§ Enunciado: Transcribe sin cambios el fragmento del texto sobre la cocina anticuada que comienza con "Hoy me voy a" y continúa hasta "y la entrepierna.".
### Texto proporcionado
Reinventar, fabular la cocina, huir de
lo anticuado. Esa palabra que repele tanto al español “modelno” y que se
confunde con: pasado, viejo, carca, conservador, estofados pardos… Pero a mi lo
“anticuado” es lo que más me gusta hoy. El anticuado beso de deseo, el
anticuado sexo bien despacio, al anticuado guiso sin sorpresa, una anticuada
tortilla de patata o la anticuada sopa o la anticuada momia de bacalao o un
anticuado verso.
La cocina anticuada, ya arqueológica, me
gusta, me hace feliz. Nada más actual, joven, innovador, rabioso de futuro que
la cocina anticuada o ese amor anticuado que no busca convertir en espuma un
potaje ni hacer malabarismos o terapia sexual con la entrepierna, que no quiere
un cocido minimalista zen ni un ligue apropiado y saludable. De ahí mi interés
estos días por el mundo de la fritanga y sus fronteras. La patria del aceite de
oliva caliente, tan anticuado y tan mágico. Algunos cabrones, dietólogos,
astrólogos, vendemotos, charlatanes, matasanos dicen que el aceite, que los
fritos, engordan, no te jode, que novedad, es una grasa, no va a ser
adelgazante. Pero la fritanga es una ideología potente, viva, contumaz, nos
tatuaron la adicción seguramente antes de soltar la teta de nuestra madre y es
imposible ser ex-fritívoro sin caer en la melancolía o, peor, en la tristeza.
Hoy me voy a hacer unas patatas fritas.
Las corto en juliana gorda, las lavo bien en agua, las seco con un paño. Las
hago nadar en la sartén con aceite caliente abundante, pero no demasiado
caliente, después, cuando ya están blandas, subo el fuego para que se doren y
crujan y añado dos dientes de ajo muy picado el último minuto. Las saco de la
sartén sobre papel de cocina y derramo una lluvia de sal. Acompaño la fritanga
de patatas con un salmorejo suave, un poco de mahonesa, mojo rojo y pesto
casero. Voy pringando en una u otra salsa y sintiendo como el aceite me engrasa
los gorces del alma y la entrepierna.
######
### Datos para analizar
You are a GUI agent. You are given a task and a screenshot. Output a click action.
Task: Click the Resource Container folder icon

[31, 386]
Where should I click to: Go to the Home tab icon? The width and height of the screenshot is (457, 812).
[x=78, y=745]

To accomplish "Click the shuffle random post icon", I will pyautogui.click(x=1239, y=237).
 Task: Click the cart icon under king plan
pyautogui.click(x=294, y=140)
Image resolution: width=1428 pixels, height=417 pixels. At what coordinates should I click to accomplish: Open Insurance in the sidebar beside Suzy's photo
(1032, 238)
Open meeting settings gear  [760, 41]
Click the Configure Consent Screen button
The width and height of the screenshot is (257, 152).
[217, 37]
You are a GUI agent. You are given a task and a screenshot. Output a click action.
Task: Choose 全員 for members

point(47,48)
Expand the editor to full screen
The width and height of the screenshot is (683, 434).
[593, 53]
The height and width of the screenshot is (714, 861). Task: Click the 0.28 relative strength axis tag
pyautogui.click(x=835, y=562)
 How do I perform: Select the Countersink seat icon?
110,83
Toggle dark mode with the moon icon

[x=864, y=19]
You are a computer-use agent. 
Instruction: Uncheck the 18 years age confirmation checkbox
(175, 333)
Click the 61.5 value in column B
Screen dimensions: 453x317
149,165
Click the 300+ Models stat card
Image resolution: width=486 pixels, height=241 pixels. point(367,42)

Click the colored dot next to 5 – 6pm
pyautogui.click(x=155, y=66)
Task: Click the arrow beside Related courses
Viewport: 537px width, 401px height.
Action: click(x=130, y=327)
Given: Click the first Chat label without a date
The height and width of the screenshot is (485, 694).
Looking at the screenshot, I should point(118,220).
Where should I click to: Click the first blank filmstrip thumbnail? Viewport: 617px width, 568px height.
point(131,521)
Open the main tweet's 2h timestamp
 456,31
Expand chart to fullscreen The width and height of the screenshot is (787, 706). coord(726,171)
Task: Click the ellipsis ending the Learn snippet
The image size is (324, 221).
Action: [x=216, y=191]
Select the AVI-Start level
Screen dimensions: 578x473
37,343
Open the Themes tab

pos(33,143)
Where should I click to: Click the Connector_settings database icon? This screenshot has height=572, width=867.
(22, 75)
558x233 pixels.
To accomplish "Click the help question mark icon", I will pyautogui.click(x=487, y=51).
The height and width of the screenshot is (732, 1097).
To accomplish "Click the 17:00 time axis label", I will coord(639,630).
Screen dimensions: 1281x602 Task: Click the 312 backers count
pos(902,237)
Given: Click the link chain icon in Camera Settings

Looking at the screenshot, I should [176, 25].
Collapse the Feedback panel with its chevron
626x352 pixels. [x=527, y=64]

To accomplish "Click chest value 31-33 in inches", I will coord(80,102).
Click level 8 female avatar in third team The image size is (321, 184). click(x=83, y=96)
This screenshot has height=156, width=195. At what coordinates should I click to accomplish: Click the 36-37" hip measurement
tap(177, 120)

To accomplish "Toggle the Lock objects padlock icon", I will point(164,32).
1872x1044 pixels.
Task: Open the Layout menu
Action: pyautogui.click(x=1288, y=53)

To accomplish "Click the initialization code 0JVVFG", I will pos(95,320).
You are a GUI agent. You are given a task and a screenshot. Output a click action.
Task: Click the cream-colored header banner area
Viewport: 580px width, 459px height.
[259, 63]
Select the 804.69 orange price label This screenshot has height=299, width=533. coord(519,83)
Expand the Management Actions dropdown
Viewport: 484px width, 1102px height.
######
§ Resultado del ejercicio:
Hoy me voy a hacer unas patatas fritas.
Las corto en juliana gorda, las lavo bien en agua, las seco con un paño. Las
hago nadar en la sartén con aceite caliente abundante, pero no demasiado
caliente, después, cuando ya están blandas, subo el fuego para que se doren y
crujan y añado dos dientes de ajo muy picado el último minuto. Las saco de la
sartén sobre papel de cocina y derramo una lluvia de sal. Acompaño la fritanga
de patatas con un salmorejo suave, un poco de mahonesa, mojo rojo y pesto
casero. Voy pringando en una u otra salsa y sintiendo como el aceite me engrasa
los gorces del alma y la entrepierna.